» Reading passage:
┄┄┄┄┄┄┄┄┄┄┄┄┄┄┄┄┄┄┄┄

Source: Gartner, as cited by Komprise
Source: Komprise Delivers Query-Ready Enterprise Unstructured Data to AI and Data Lakehouses Without Moving a Single File, Komprise

Apache Iceberg and the Case for Unstructured Data Management

Making unstructured data queryable in Iceberg format takes more than pointing a connector at a file share. Enterprise file and object data spans NAS systems, cloud tiers, and multiple storage vendors, and most of it has no consistent metadata, tags, or classification applied to it. A data platform team building Iceberg tables directly from raw file systems first has to solve indexing at scale across billions of files in different silos, enrichment that adds the business context and PII flags that make the data usable, and currency to keep the tables in sync as files change, before the data is trustworthy enough for AI or analytics workloads. This is why unstructured data management, not just table format adoption, determines whether an Iceberg based lakehouse strategy actually extends to the majority of enterprise data.

┄┄┄┄┄┄┄┄┄┄┄┄┄┄┄┄┄┄┄┄

» Data listing:
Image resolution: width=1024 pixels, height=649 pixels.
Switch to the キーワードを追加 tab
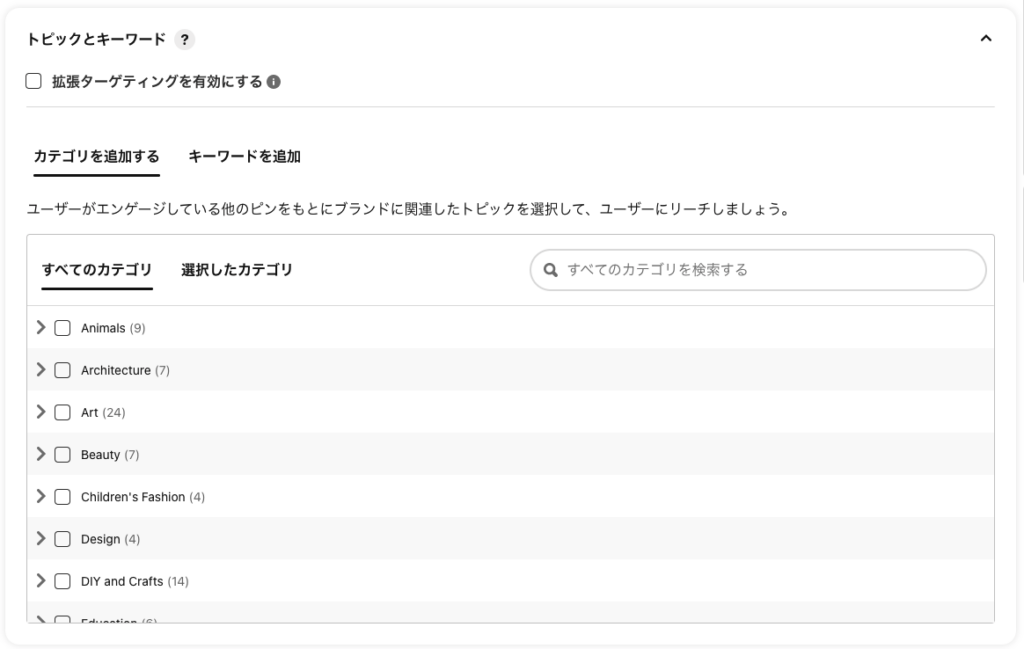pyautogui.click(x=244, y=157)
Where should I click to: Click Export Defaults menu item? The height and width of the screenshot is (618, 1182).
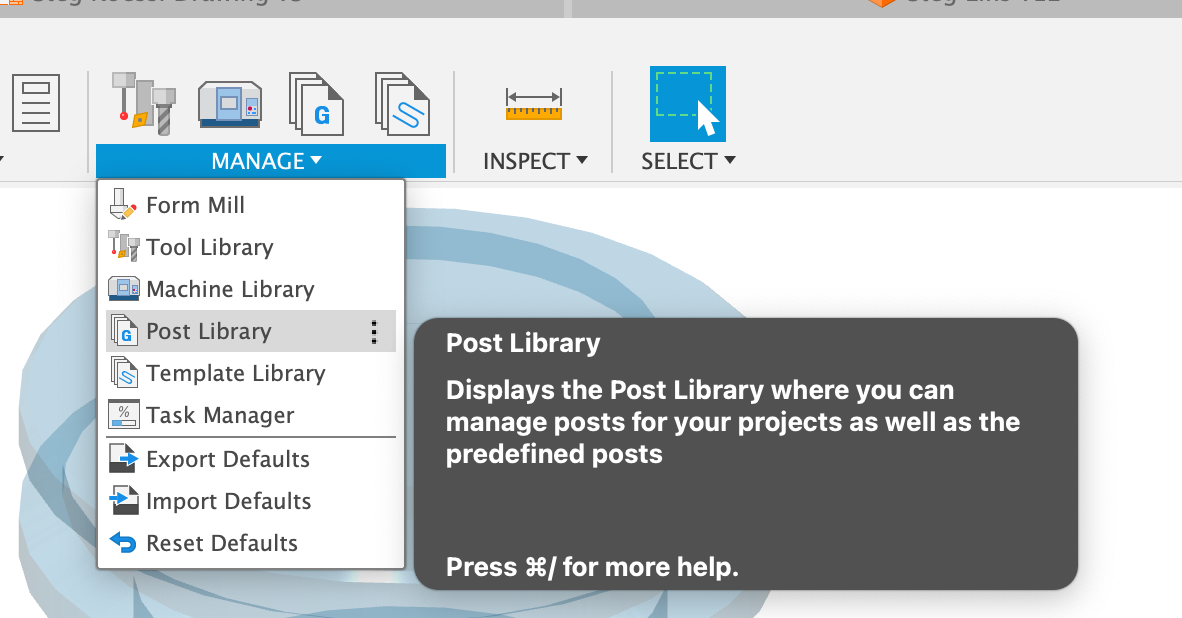click(x=227, y=459)
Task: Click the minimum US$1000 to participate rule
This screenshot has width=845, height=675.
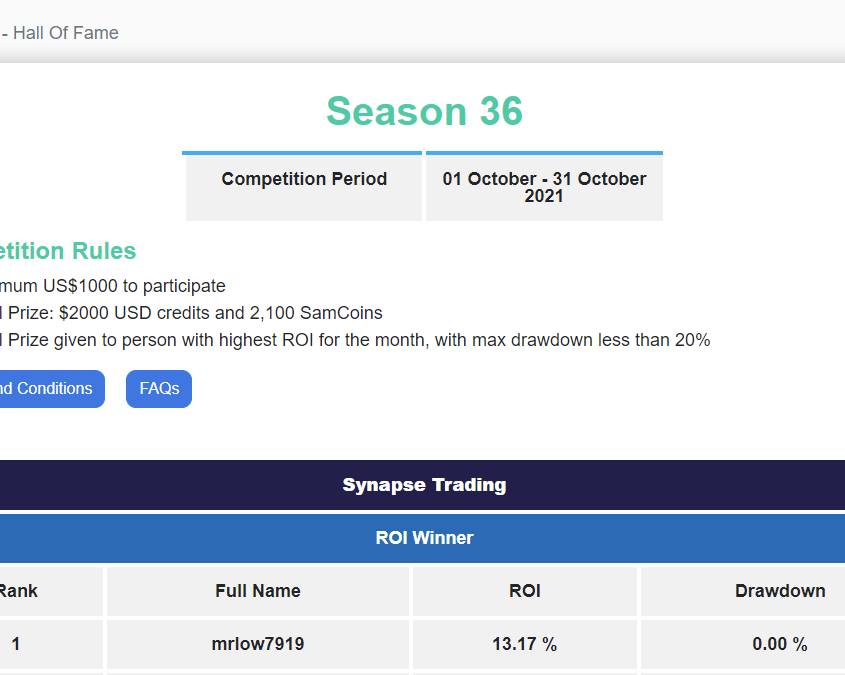Action: coord(113,286)
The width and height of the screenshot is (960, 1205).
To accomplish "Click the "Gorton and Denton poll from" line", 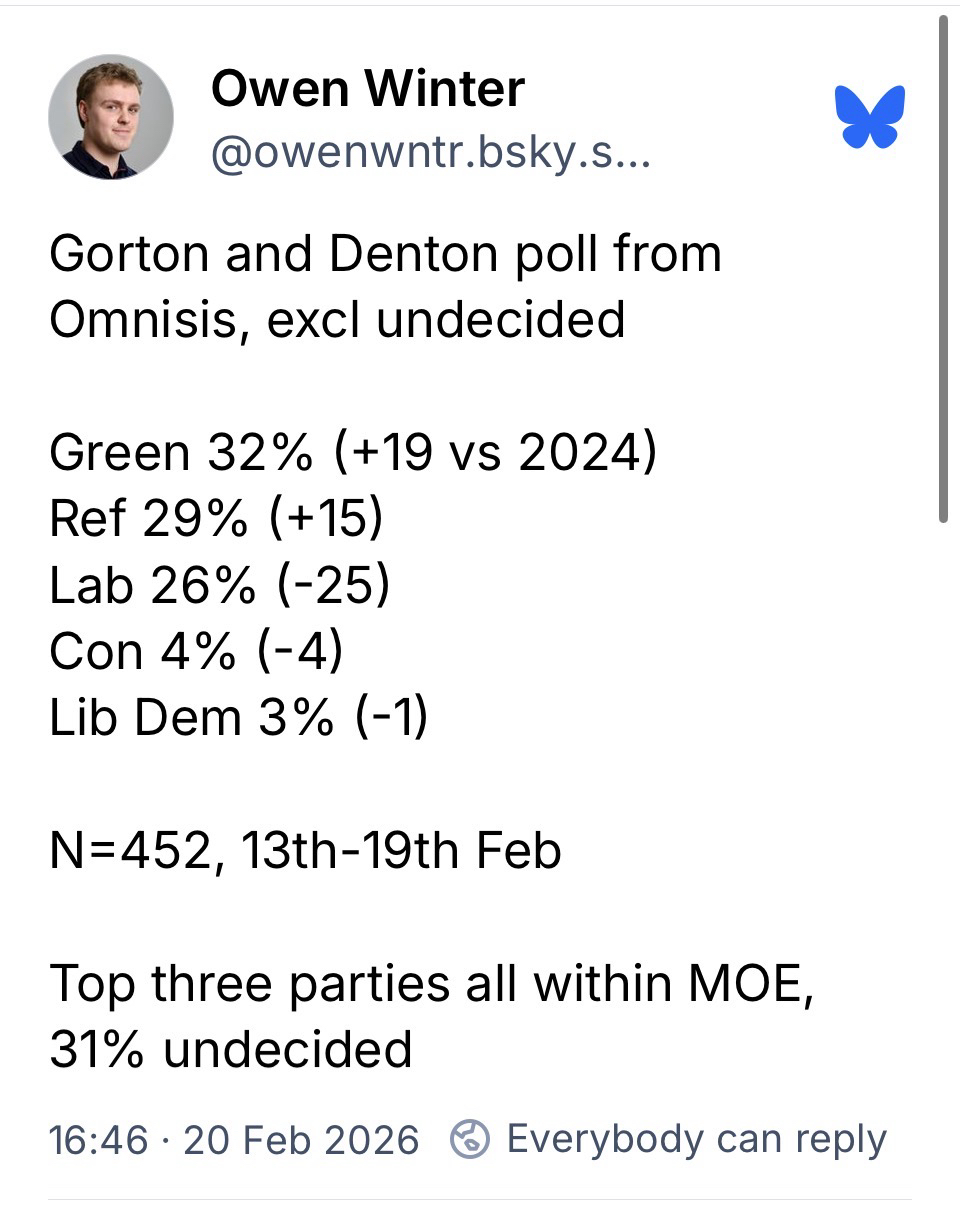I will click(x=385, y=253).
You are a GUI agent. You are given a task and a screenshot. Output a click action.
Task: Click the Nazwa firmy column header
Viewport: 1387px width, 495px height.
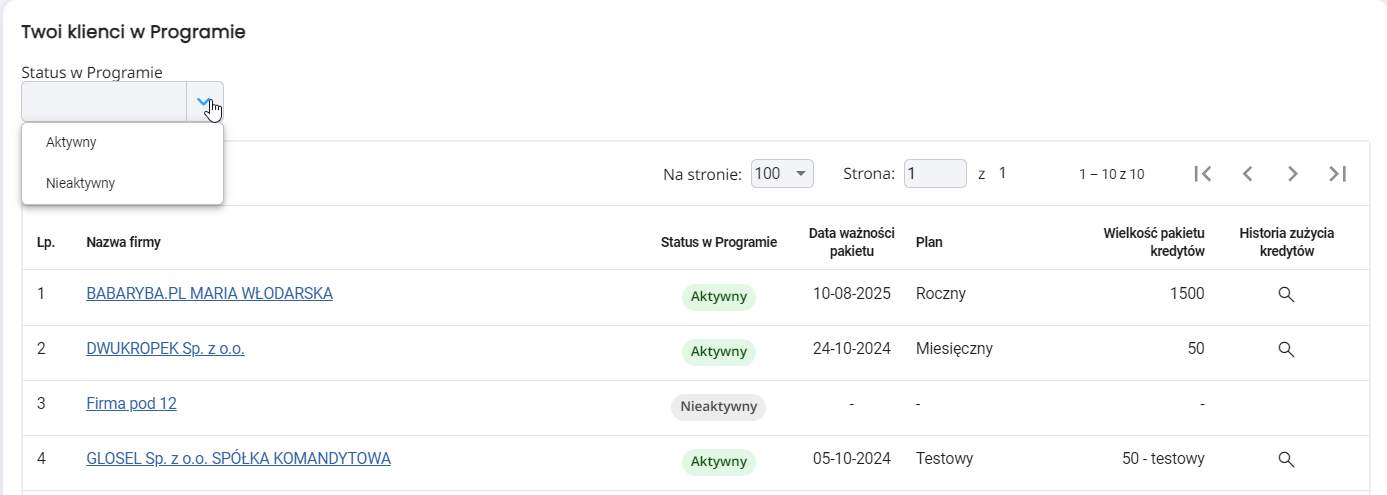pos(124,242)
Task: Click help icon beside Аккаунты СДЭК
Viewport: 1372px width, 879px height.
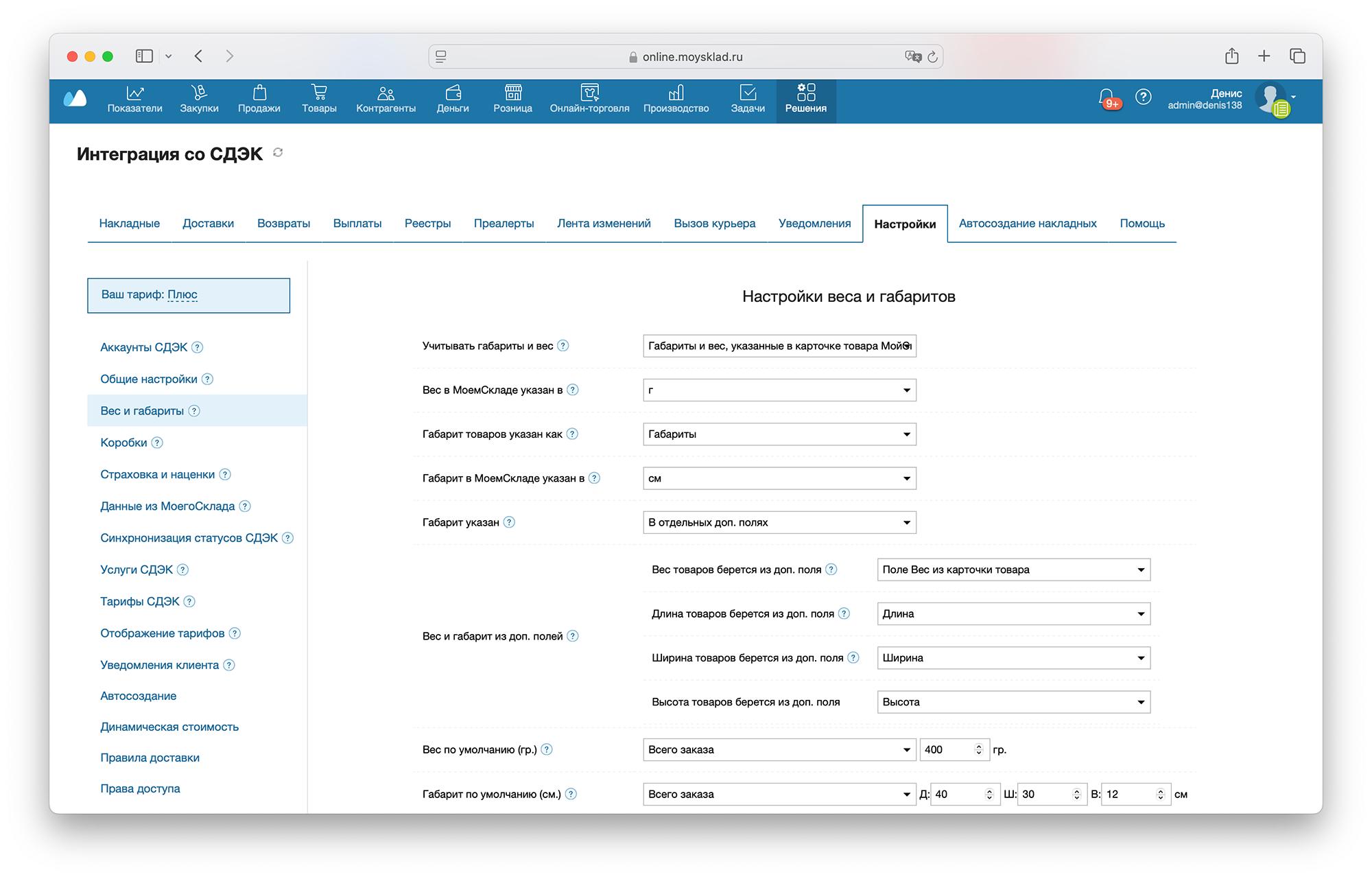Action: tap(198, 347)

┄┄┄┄┄┄┄┄┄┄┄┄┄┄┄┄┄┄┄┄

» To be done:
• 1. In the passage on Apache Iceberg and unstructured data management, what three problems must a data platform team solve before Iceberg tables built from raw file systems are trustworthy enough for AI or analytics?
• 2. Write the next paragraph of the passage on Apache Iceberg and unstructured data management, picking up after its final sentence.

» Answers in order:
• 1. Indexing at scale across billions of files in different silos, enrichment that adds business context and PII flags, and currency to keep the tables in sync as files change.

• 2.
How Komprise Brings Unstructured Data Into Apache Iceberg

Komprise Transparent File Tables expose the Global Metadatabase, the continuously updated index of file and object metadata across NAS and cloud storage, directly as Apache Iceberg tables that Databricks, Snowflake, and other Iceberg-compatible engines can query with no migration project and no copying of the underlying files. For the full technical architecture, including how the Global Metadatabase, KAPPA data services, and Smart Data Workflows work together to enrich and govern that metadata before it reaches an Iceberg table, see the Transparent File Tables glossary page.

Apache Iceberg Frequently Asked Questions

How is Apache Iceberg different from a traditional data lake?

A traditional data lake stores files with no transactional guarantees, so concurrent reads and writes can produce inconsistent results and schema changes require rewriting data. Apache Iceberg adds a metadata layer on top of the same low cost object storage that provides ACID transactions, safe schema evolution, and the ability to query data as of a specific point in time, which is why it is described as bringing database reliability to the data lake.

Does adopting Apache Iceberg require moving unstructured data?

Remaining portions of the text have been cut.